Jul 18 2022

The Most Basic Problem in Quality

Two groups of parts are supposed to be identical in quality: they have the same item number and are made to the same specs, at different times in the same production lines, at the same time in different lines, or by different suppliers.

One group may be larger than the other, and both may contain defectives. Is the difference in fraction defectives between the two groups a fluctuation or does it have a cause you need to investigate? It’s as basic a question as it gets, but it’s a real problem, with solutions that aren’t quite as obvious as one might expect. We review several methods that have evolved over the years with information technology.

A/B Testing

The latest incarnation of this problem is not about manufacturing parts but about interface designs for web services. A/B testing evaluates users’ response to web page variant A versus variant B. If the question is whether or not users press a Submit key, then the fraction of users that do is mathematically identical to the fraction of purchased components that fail an incoming quality test. You can summarize the results in a 2×2 contingency table:

	Candidate Supplier (A)	Existing Supplier (B)	Total
Pass	500	995	1,495
Fail	0	5	5
Total	500	1,000	1,500

The main solutions described in the literature are Fisher’s Exact Test (1935) and Barnard’s Exact Test (1945). In 2022, both methods look old. What is most surprising, however, is that this basic problem was not solved earlier.

Fisher’s Exact Test

Ronald Fisher published a method for testing the difference in performance between two groups in 1935. It is simple and easy to understand but, except for small samples, computationally intractable at the time.

We view each unit as having a probability $p$ of failing and all units independent. It makes the number fails in a group a binomial variable, entirely determined by the group size and $p$ , with $p$ estimated by the relative frequency $\hat{p}= \frac{Number\,Failed}{Group\,Size}$ .

The Exact Question

We tend to think of the problem as one of comparing the relative frequencies between the two groups but, in fact, $p$ is not what we are after. We are trying to establish whether the data tell us that one group has better quality than the other, not by how much. It makes $p$ a nuisance parameter, and the beauty of Fisher’s Exact Test is that it dodges it.

The null hypothesis $H_0$ is that the two groups have the same $p$ . In this case, we can pool them and treat each group as the result of sampling without replacement from that homogeneous pool.
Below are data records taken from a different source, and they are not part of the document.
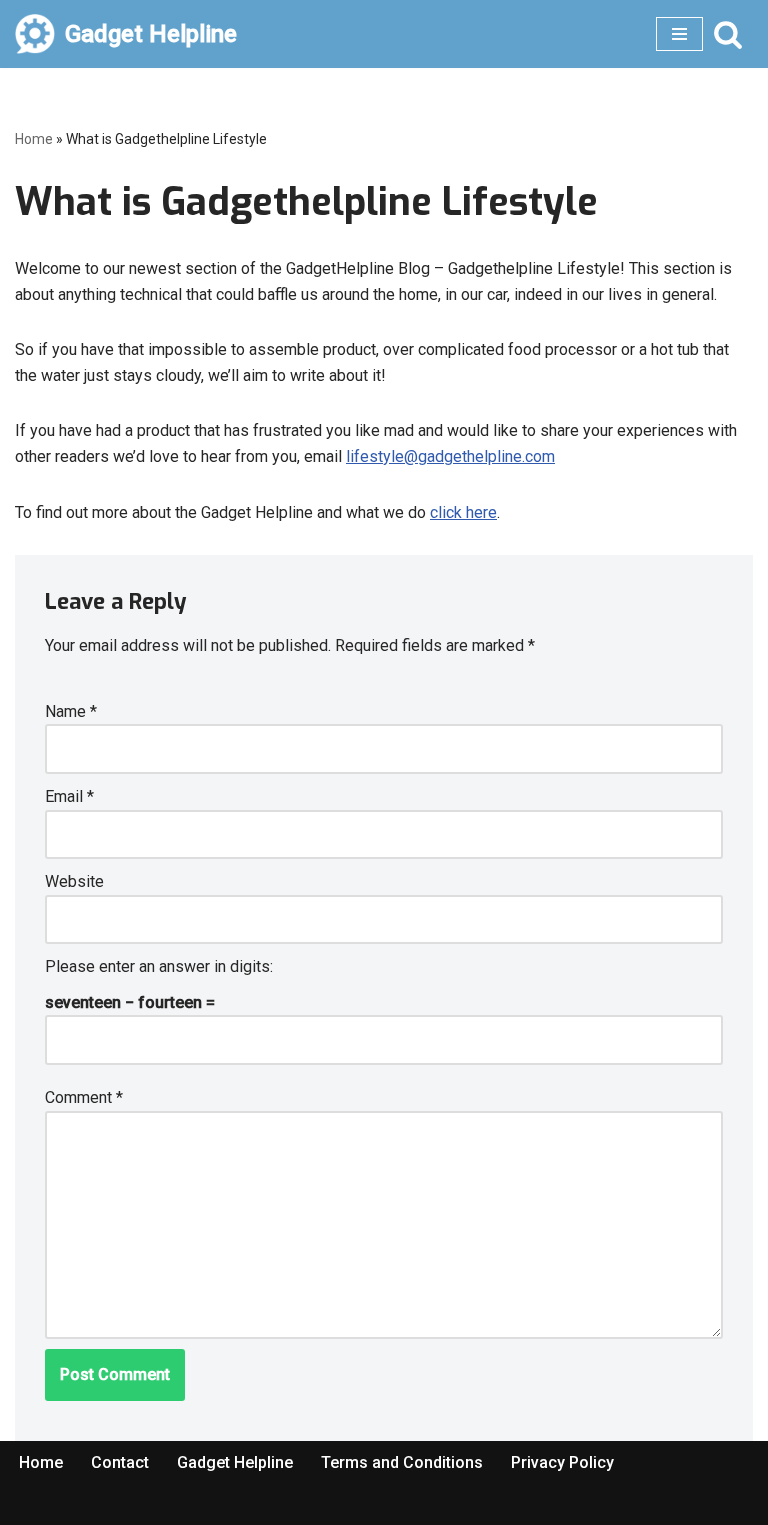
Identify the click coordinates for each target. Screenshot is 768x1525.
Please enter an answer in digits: (159, 966)
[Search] (728, 34)
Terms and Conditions (402, 1462)
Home (34, 139)
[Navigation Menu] (679, 34)
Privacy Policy (562, 1462)
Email (69, 796)
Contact (120, 1462)
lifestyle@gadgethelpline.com (450, 456)
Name (71, 711)
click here (463, 512)
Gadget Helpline (235, 1462)
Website (74, 881)
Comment (84, 1097)
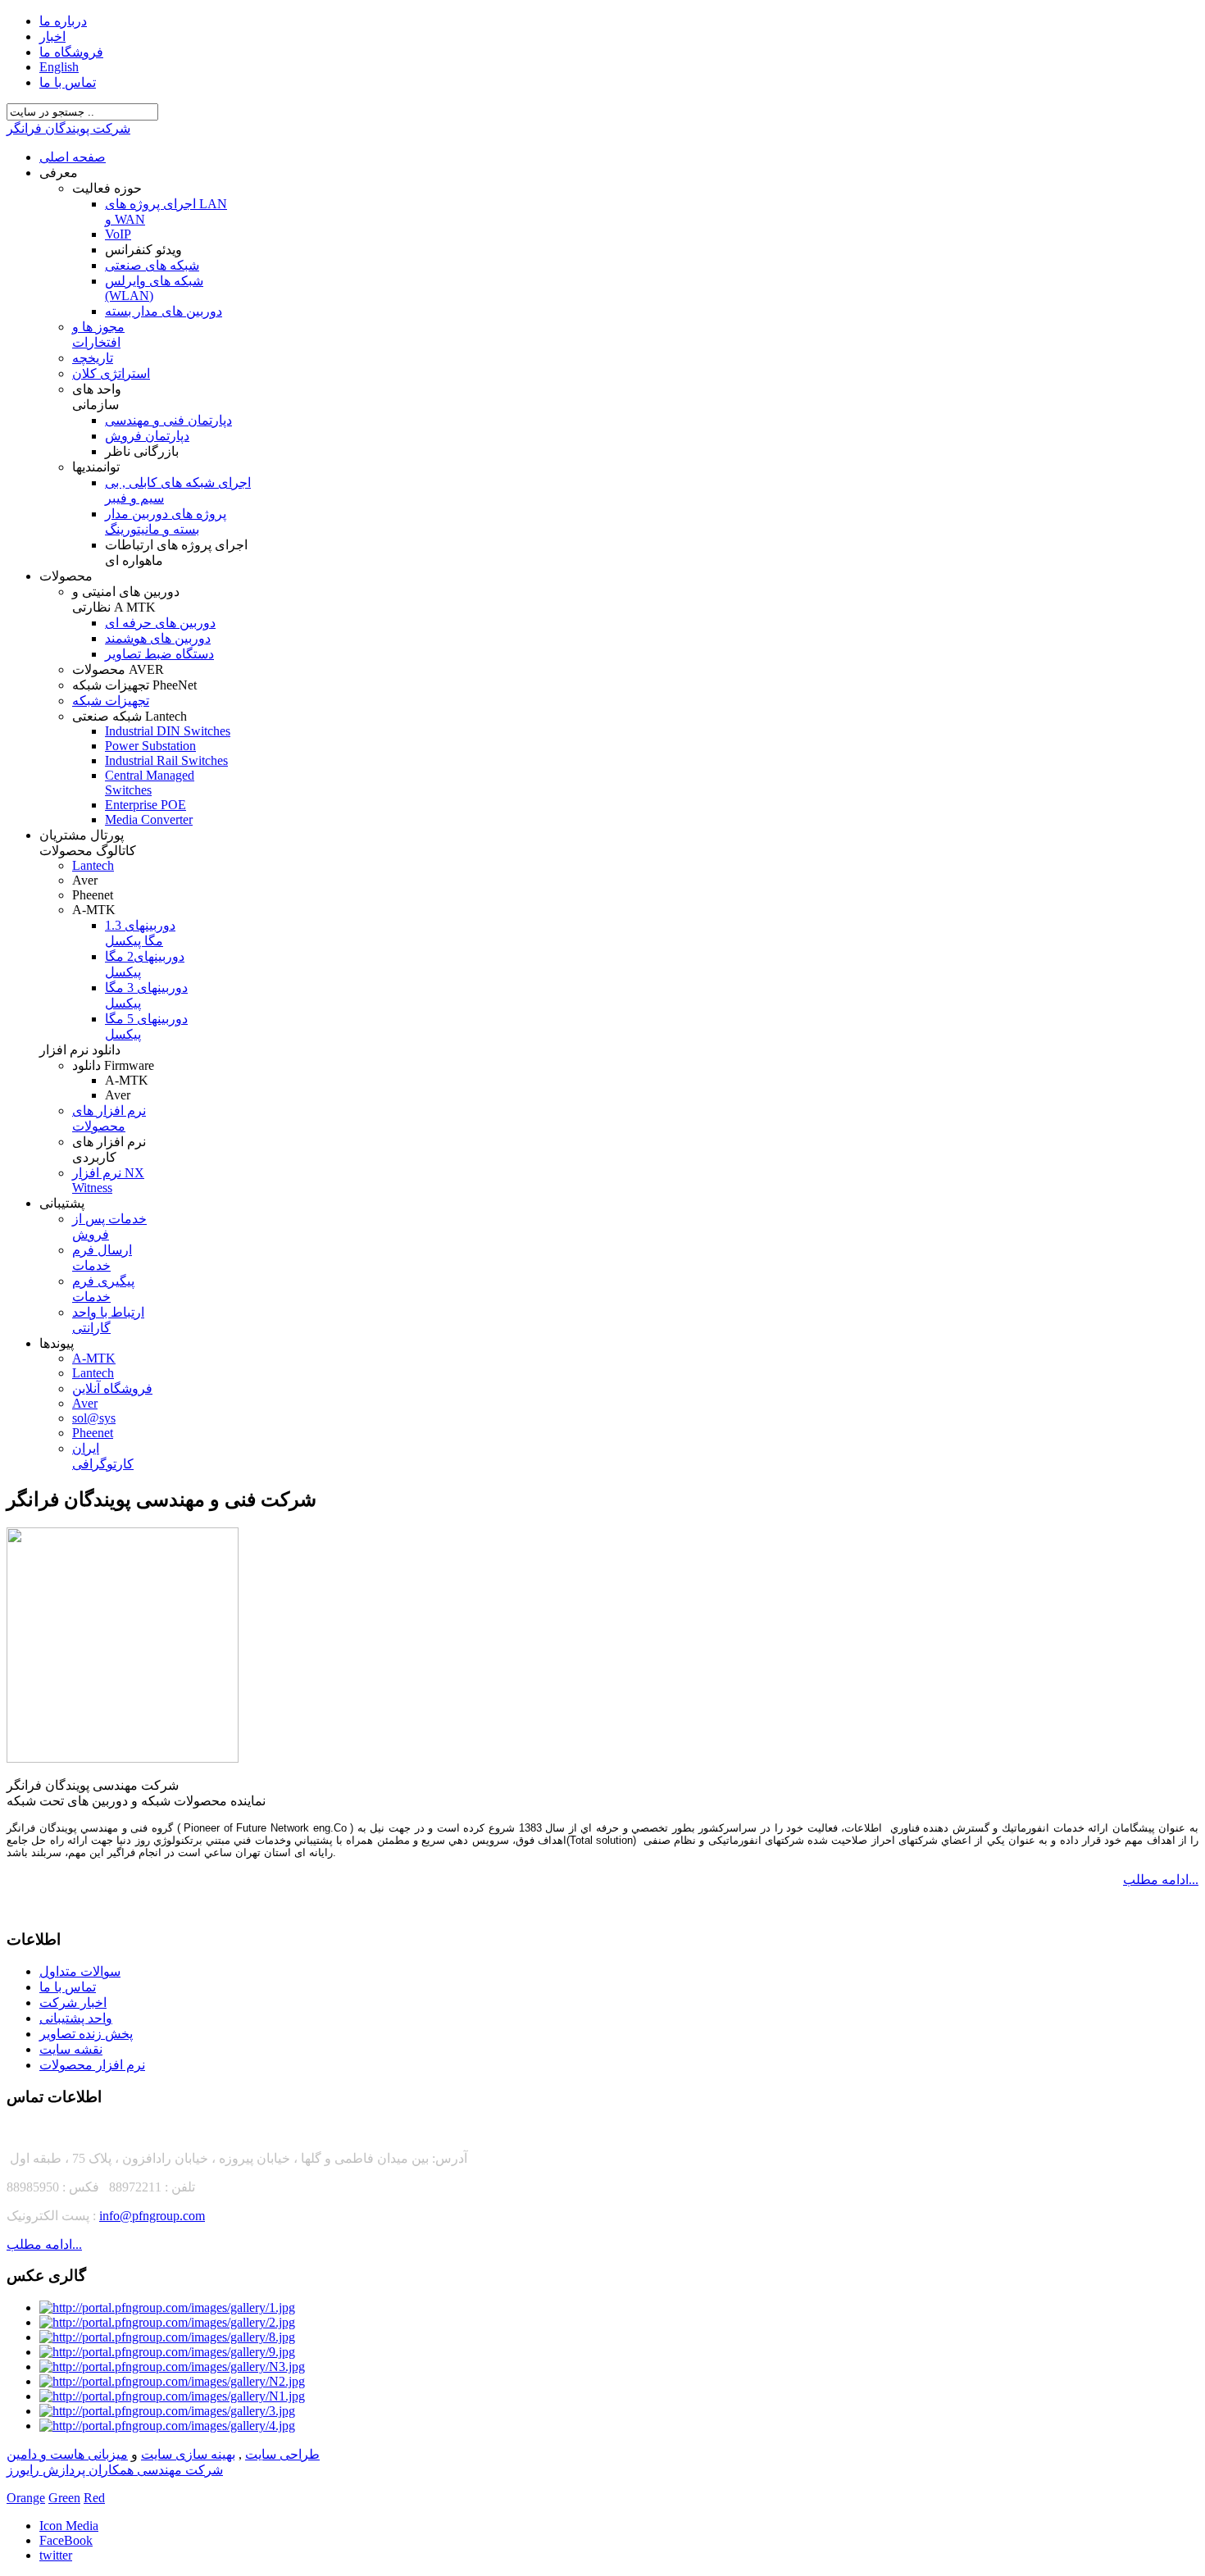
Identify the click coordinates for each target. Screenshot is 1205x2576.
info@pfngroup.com (152, 2216)
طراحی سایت (282, 2454)
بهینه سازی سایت (188, 2454)
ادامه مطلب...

The number of fails in each group then follows a hypergeometric distribution, and we can test the compatibility of the actual results with that distribution. It involves no approximation and no estimation of $p$ . It is based exclusively on the data and makes no use of any backstory of quality that the analyst might be aware of.

Details

If the two groups are $A$ and $B$ , $\left ( r_A, s_A \right )$ and $\left ( r_B, s_B \right )$ respectively the numbers of fails and passes in each group, and $n=r_A+s_A+r_B+s_B$ is the total number of units, then the contingency table is as follows:

	A	B	Total
Pass	$s_A$	$s_B$	$s_A+s_B$
Fail	$r_A$	$r_B$	$r_A+r_B$
Total	$s_A+r_A$	$s_B+r_B$	$n$

Given $H_0$ , the probability of experiencing $r_A$ fails in group $A$ is

h\left ( r_A, s_A, r_B, s_B \right )=\frac{\left(\begin{array}{c} r_A+s_A \\ r_A \end{array}\right)\left(\begin{array}{c} r_B+s_B \\ r_B \end{array}\right)}{\left(\begin{array}{c} n \\ r_A+r_B \end{array}\right)}

If we want to know whether Group A has a lower fail rate than Group B, the cumulative distribution function of $r_A$ gives us the p-value — that is, the probability that Group A is at least this good under $H_0$ . In classical statistical testing, you reject $H_0$ if the p-value is below a given threshold.

Computational Challenges

With the information technology of the 1920s and 30s, Fisher could apply his test only to tiny problems like the lady tasting tea, where the object was to determine whether Fisher’s Rothamsted colleague Muriel Bristol could recognize in a blind test whether tea had been poured over milk or milk over tea. She could. The counts in the contingency table were in single digits, and human computers could evaluate the formula. It wasn’t the case for samples with thousands or even hundreds of points.

Results

Now, we can pass the above contingency table to an R function called fisher.test that instantly tells us that the p-value is 13%, meaning that a perfect sample of 500 from a candidate supplier is not sufficient to establish that it performs better through our incoming quality checks than a sample of 1,000 with a 0.5% fail rate at incoming inspection from our existing supplier.

If we instead receive a 1,000-unit perfect sample from the candidate, the p-value goes down to 3.1%, which some traditional statisticians may deem significant, as it is below 5%.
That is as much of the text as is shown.